Given data —
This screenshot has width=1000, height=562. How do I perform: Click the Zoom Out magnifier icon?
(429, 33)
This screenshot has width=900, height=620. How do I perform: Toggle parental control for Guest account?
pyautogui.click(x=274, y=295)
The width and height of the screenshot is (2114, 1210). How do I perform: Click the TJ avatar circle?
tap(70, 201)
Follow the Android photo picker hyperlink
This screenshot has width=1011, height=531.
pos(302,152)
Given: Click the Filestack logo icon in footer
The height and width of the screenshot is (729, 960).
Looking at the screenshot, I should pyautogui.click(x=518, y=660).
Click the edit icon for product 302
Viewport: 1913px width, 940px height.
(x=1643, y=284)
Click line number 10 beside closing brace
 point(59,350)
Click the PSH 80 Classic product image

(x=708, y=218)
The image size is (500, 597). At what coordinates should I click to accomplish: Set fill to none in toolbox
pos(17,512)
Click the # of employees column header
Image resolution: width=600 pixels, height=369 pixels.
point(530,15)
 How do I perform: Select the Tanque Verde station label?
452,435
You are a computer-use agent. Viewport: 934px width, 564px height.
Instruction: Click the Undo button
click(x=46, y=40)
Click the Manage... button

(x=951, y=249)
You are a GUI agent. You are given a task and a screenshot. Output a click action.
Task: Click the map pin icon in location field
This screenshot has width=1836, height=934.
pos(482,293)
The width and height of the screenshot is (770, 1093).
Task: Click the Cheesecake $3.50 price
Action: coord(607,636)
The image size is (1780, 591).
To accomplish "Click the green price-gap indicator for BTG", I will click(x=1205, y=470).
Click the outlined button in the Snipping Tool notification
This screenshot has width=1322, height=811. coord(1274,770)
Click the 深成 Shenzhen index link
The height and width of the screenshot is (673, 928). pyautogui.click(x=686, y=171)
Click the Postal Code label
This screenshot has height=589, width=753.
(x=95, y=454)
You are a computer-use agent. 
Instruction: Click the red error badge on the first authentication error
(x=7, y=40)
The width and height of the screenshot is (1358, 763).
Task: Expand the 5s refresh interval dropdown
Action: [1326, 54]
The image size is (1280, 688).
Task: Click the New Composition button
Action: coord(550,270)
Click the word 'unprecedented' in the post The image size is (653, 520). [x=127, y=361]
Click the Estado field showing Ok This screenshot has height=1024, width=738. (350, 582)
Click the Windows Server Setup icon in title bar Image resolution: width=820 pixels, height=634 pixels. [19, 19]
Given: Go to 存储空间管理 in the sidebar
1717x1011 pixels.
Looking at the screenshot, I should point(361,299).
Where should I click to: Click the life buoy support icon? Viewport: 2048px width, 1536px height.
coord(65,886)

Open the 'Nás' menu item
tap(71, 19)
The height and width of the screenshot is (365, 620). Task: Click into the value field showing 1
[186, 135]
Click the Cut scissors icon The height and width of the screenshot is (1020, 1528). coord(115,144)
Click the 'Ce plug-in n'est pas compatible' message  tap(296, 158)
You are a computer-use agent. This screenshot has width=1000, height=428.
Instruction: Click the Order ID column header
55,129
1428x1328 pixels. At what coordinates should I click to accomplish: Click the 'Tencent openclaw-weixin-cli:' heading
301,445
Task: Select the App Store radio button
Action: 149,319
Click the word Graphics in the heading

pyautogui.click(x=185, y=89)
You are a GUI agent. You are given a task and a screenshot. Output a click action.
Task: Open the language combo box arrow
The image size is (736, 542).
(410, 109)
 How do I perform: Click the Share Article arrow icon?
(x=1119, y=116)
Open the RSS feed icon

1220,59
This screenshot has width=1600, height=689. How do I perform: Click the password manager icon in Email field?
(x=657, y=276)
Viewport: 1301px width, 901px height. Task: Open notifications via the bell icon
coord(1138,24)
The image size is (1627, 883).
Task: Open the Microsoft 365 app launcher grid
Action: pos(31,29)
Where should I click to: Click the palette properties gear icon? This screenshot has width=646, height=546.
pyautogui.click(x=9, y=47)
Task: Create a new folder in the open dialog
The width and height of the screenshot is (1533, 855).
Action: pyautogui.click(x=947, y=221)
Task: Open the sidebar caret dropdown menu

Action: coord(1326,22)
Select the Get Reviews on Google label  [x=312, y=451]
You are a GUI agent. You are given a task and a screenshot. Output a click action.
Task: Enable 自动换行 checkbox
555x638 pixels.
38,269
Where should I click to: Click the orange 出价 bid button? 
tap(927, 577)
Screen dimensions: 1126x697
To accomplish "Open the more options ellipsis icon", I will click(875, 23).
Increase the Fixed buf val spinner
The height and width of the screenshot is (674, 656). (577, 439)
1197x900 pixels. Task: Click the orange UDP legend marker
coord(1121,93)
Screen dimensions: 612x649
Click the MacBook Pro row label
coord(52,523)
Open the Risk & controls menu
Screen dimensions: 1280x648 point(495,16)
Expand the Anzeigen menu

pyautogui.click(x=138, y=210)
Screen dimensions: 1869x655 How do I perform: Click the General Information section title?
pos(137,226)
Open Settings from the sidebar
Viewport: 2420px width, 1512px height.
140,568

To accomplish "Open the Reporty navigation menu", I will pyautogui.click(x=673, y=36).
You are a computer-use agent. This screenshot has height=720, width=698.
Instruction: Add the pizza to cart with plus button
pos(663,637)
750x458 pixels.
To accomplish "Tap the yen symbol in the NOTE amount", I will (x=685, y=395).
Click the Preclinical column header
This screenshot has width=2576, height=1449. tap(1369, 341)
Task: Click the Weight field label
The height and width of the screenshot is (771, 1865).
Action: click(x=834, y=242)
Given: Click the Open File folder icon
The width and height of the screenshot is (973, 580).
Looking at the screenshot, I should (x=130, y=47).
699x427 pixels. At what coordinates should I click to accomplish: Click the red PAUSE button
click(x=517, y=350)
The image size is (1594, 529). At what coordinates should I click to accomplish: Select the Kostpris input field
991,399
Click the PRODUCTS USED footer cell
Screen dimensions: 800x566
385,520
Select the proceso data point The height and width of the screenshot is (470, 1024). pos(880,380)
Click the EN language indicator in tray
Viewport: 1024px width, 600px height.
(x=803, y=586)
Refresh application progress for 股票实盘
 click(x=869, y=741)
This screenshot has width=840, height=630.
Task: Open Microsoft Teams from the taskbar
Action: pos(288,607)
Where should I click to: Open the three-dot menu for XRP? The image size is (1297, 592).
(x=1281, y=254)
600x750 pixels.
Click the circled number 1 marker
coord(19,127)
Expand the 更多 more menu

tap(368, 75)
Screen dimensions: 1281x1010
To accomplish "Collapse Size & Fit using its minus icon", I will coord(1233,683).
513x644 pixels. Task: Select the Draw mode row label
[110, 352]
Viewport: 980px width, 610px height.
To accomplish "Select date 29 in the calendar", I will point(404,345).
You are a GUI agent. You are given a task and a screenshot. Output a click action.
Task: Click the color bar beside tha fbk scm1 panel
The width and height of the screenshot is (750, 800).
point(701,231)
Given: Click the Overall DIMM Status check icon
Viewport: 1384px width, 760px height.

Exercise directions — Write out each entry again, leaving every word as it is.

Reply to the task —
This screenshot has width=1000, height=562. How do I perform: Click the Zoom Out magnifier icon?
(429, 33)
This screenshot has width=900, height=620. How do I perform: Toggle parental control for Guest account?
pyautogui.click(x=274, y=295)
The width and height of the screenshot is (2114, 1210). How do I perform: Click the TJ avatar circle?
tap(70, 201)
Follow the Android photo picker hyperlink
This screenshot has width=1011, height=531.
pos(302,152)
Given: Click the Filestack logo icon in footer
The height and width of the screenshot is (729, 960).
Looking at the screenshot, I should pyautogui.click(x=518, y=660).
Click the edit icon for product 302
Viewport: 1913px width, 940px height.
(x=1643, y=284)
Click line number 10 beside closing brace
 point(59,350)
Click the PSH 80 Classic product image

(x=708, y=218)
The image size is (500, 597). At what coordinates should I click to accomplish: Set fill to none in toolbox
pos(17,512)
Click the # of employees column header
Image resolution: width=600 pixels, height=369 pixels.
point(530,15)
 How do I perform: Select the Tanque Verde station label?
452,435
You are a computer-use agent. Viewport: 934px width, 564px height.
Instruction: Click the Undo button
click(x=46, y=40)
Click the Manage... button

(x=951, y=249)
You are a GUI agent. You are given a task and a screenshot. Output a click action.
Task: Click the map pin icon in location field
This screenshot has width=1836, height=934.
pos(482,293)
The width and height of the screenshot is (770, 1093).
Task: Click the Cheesecake $3.50 price
Action: coord(607,636)
The image size is (1780, 591).
To accomplish "Click the green price-gap indicator for BTG", I will click(x=1205, y=470).
Click the outlined button in the Snipping Tool notification
This screenshot has width=1322, height=811. coord(1274,770)
Click the 深成 Shenzhen index link
The height and width of the screenshot is (673, 928). pyautogui.click(x=686, y=171)
Click the Postal Code label
This screenshot has height=589, width=753.
(x=95, y=454)
You are a computer-use agent. 
Instruction: Click the red error badge on the first authentication error
(x=7, y=40)
The width and height of the screenshot is (1358, 763).
Task: Expand the 5s refresh interval dropdown
Action: [1326, 54]
The image size is (1280, 688).
Task: Click the New Composition button
Action: coord(550,270)
Click the word 'unprecedented' in the post The image size is (653, 520). [x=127, y=361]
Click the Estado field showing Ok This screenshot has height=1024, width=738. (350, 582)
Click the Windows Server Setup icon in title bar Image resolution: width=820 pixels, height=634 pixels. [19, 19]
Given: Go to 存储空间管理 in the sidebar
1717x1011 pixels.
Looking at the screenshot, I should point(361,299).
Where should I click to: Click the life buoy support icon? Viewport: 2048px width, 1536px height.
coord(65,886)

Open the 'Nás' menu item
tap(71, 19)
The height and width of the screenshot is (365, 620). Task: Click into the value field showing 1
[186, 135]
Click the Cut scissors icon The height and width of the screenshot is (1020, 1528). coord(115,144)
Click the 'Ce plug-in n'est pas compatible' message  tap(296, 158)
You are a computer-use agent. This screenshot has width=1000, height=428.
Instruction: Click the Order ID column header
55,129
1428x1328 pixels. At what coordinates should I click to accomplish: Click the 'Tencent openclaw-weixin-cli:' heading
301,445
Task: Select the App Store radio button
Action: 149,319
Click the word Graphics in the heading

pyautogui.click(x=185, y=89)
You are a GUI agent. You are given a task and a screenshot. Output a click action.
Task: Open the language combo box arrow
The image size is (736, 542).
(410, 109)
 How do I perform: Click the Share Article arrow icon?
(x=1119, y=116)
Open the RSS feed icon

1220,59
This screenshot has width=1600, height=689. How do I perform: Click the password manager icon in Email field?
(x=657, y=276)
Viewport: 1301px width, 901px height. Task: Open notifications via the bell icon
coord(1138,24)
The image size is (1627, 883).
Task: Open the Microsoft 365 app launcher grid
Action: pos(31,29)
Where should I click to: Click the palette properties gear icon? This screenshot has width=646, height=546.
pyautogui.click(x=9, y=47)
Task: Create a new folder in the open dialog
The width and height of the screenshot is (1533, 855).
Action: pyautogui.click(x=947, y=221)
Task: Open the sidebar caret dropdown menu

Action: coord(1326,22)
Select the Get Reviews on Google label  [x=312, y=451]
You are a GUI agent. You are given a task and a screenshot. Output a click action.
Task: Enable 自动换行 checkbox
555x638 pixels.
38,269
Where should I click to: Click the orange 出价 bid button? 
tap(927, 577)
Screen dimensions: 1126x697
To accomplish "Open the more options ellipsis icon", I will click(875, 23).
Increase the Fixed buf val spinner
The height and width of the screenshot is (674, 656). (577, 439)
1197x900 pixels. Task: Click the orange UDP legend marker
coord(1121,93)
Screen dimensions: 612x649
Click the MacBook Pro row label
coord(52,523)
Open the Risk & controls menu
Screen dimensions: 1280x648 point(495,16)
Expand the Anzeigen menu

pyautogui.click(x=138, y=210)
Screen dimensions: 1869x655 How do I perform: Click the General Information section title?
pos(137,226)
Open Settings from the sidebar
Viewport: 2420px width, 1512px height.
140,568

To accomplish "Open the Reporty navigation menu", I will pyautogui.click(x=673, y=36).
You are a computer-use agent. This screenshot has height=720, width=698.
Instruction: Add the pizza to cart with plus button
pos(663,637)
750x458 pixels.
To accomplish "Tap the yen symbol in the NOTE amount", I will (x=685, y=395).
Click the Preclinical column header
This screenshot has width=2576, height=1449. tap(1369, 341)
Task: Click the Weight field label
The height and width of the screenshot is (771, 1865).
Action: click(x=834, y=242)
Given: Click the Open File folder icon
The width and height of the screenshot is (973, 580).
Looking at the screenshot, I should (x=130, y=47).
699x427 pixels. At what coordinates should I click to accomplish: Click the red PAUSE button
click(x=517, y=350)
The image size is (1594, 529). At what coordinates should I click to accomplish: Select the Kostpris input field
991,399
Click the PRODUCTS USED footer cell
Screen dimensions: 800x566
385,520
Select the proceso data point The height and width of the screenshot is (470, 1024). pos(880,380)
Click the EN language indicator in tray
Viewport: 1024px width, 600px height.
(x=803, y=586)
Refresh application progress for 股票实盘
 click(x=869, y=741)
This screenshot has width=840, height=630.
Task: Open Microsoft Teams from the taskbar
Action: pos(288,607)
Where should I click to: Open the three-dot menu for XRP? The image size is (1297, 592).
(x=1281, y=254)
600x750 pixels.
Click the circled number 1 marker
coord(19,127)
Expand the 更多 more menu

tap(368, 75)
Screen dimensions: 1281x1010
To accomplish "Collapse Size & Fit using its minus icon", I will coord(1233,683).
513x644 pixels. Task: Select the Draw mode row label
[110, 352]
Viewport: 980px width, 610px height.
To accomplish "Select date 29 in the calendar", I will point(404,345).
You are a GUI agent. You are given a task and a screenshot. Output a click action.
Task: Click the color bar beside tha fbk scm1 panel
The width and height of the screenshot is (750, 800).
point(701,231)
Given: Click the Overall DIMM Status check icon
Viewport: 1384px width, 760px height.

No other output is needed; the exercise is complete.